The growing efforts of big pharma to find ways to allow the immune system to combat tumors should lend optimism to the millions of cancer sufferers globally and inspire investors to take notice of a burgeoning field in cancer research. How big is the market becoming? According to Research and Markets recent update, there are now 571 companies and partners developing 1,007 immunotherapy candidates across 2,500 different cancer projects.
The fact remains that cancer is a resilient creature that is capable of mutating and developing harsh resistance to cancer therapies. Exosomes have recently been discovered to play multiple roles in muting the effect of cancer therapies, including the programmed cell death of cancer fighting immune cells and the facilitation of drug resistance, which could prove a challenge for any or all of those 1,007 immunotherapy candidates. Further evidence shows that exosome creation can be accelerated in hypoxic conditions, a condition that is supportive of tumor progression, metastasis and angiogenesis.
The point is that the benefit of cancer immunotherapies designed to stimulate the immune response may very well require a synergistic adjunct mechanism to eliminate exosome immune-suppression.
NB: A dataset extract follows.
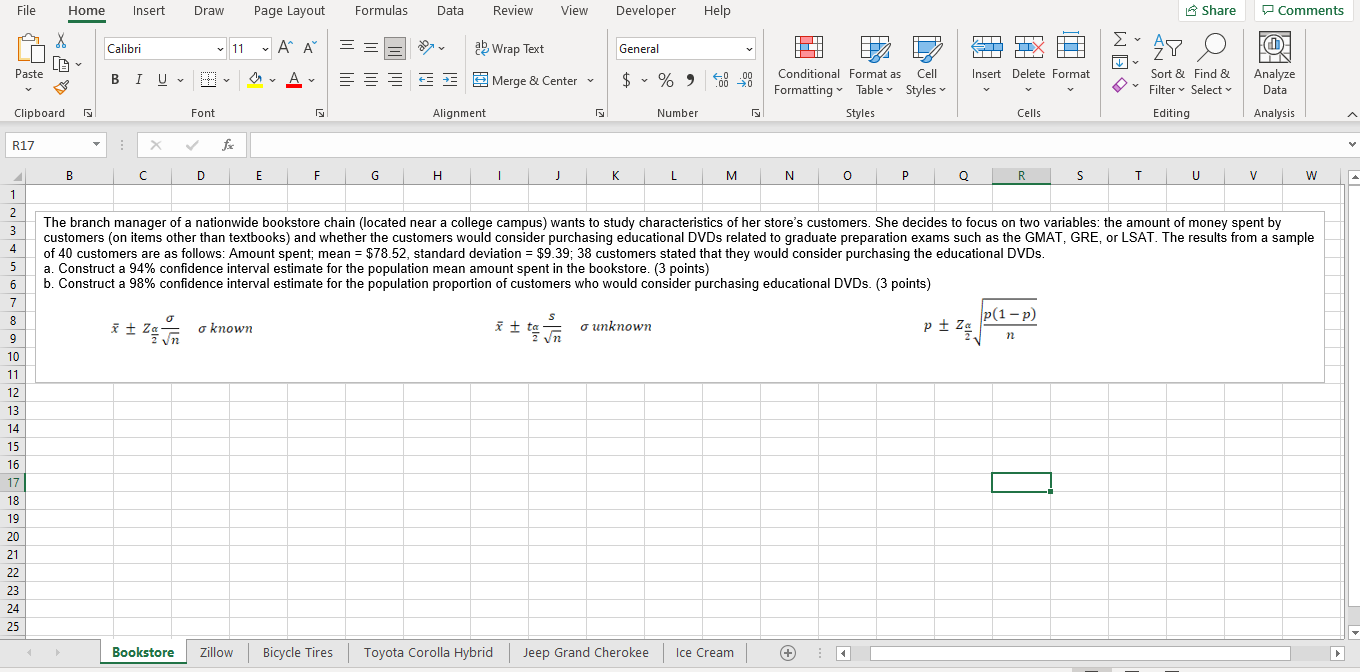Switch to the Formulas ribbon tab
This screenshot has height=672, width=1360.
381,11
Few companies are targeting the eradication of exosomes like Aethlon Medical Inc. (AEMD). Aethlon’s primary asset is its ADAPT™ System that functions as a pillar for a new class of medical devices that deliver rapid removal of infectious viruses, toxins and disease promoting particles, including exosomes, from the circulatory system. The company’s Hemopurifier® has been validated in overseas clinical trials to substantially reduce viral loads in diseases such as hepatitis C. In October of 2012, the company was granted a U.S. patent that provides Aethlon Medical the exclusive right to remove immune suppressive microvesicular particles, which include but are not limited to exosomes, from the circulation of treated patients. Aethlon recently received an FDA Investigational Device Exemption that allows the company to conduct Hemopurifier clinical trials in the U.S. in end stage renal disease patients with hepatitis C. While that alone should be a catalytic moment for the company, researchers have also discovered that the same Hemopurifier being advanced into hepatitis C studies can capture the exosomes underlying several forms of cancer.
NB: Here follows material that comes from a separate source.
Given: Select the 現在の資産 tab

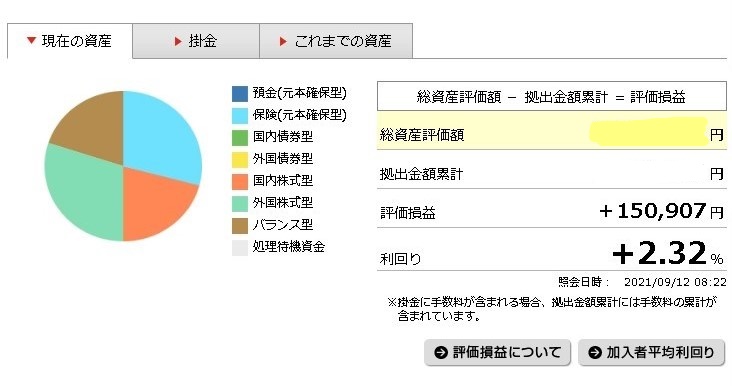Looking at the screenshot, I should tap(70, 41).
The company has garnered awareness of its technology as related to hepatitis C and its U.S. military contract for the treatment of sepsis, with shares more than doubling in value in 2013, but there seems to be a strong underlying value that has not yet been realized relating to cancer. With this disease, Aethlon’s goal is to improve drug treatment outcomes through an adjunct strategy that can remove cancer-released exosomes without added drug toxicity normally required to expand a cancer treatment regimen.
As mentioned, exosomes are immunosuppressive by nature, meaning that the efficacy could be elevated in the droves of immunology cancer drugs and drug candidates in development. This positions the Hemopurifier as a true adjunct, which might also be attractive to developers of drug candidates that are not demonstrating sufficient efficacy to warrant market approval. Extracorporeal treatment could be the solution. Of course, a combination therapy with traditional chemotherapies is a possibility as well.
As the first device of its kind and a microcosm of the total oncology ecosystem, the Hemopurifier and Aethlon are fighting through headwinds for acceptance. However, the government has taken notice, investors are taking notice and domestic clinical trials for such a prominent disease as hepatitis C should continue to build awareness of the potential of products that emanate from the Aethlon ADAPT pipeline. With some more research quantifying the benefits of removing circulating exosomes, the technology could experience market acceptance in cancer and other indications where exosomes have been discovered to enable disease progression through suppression of the immune system.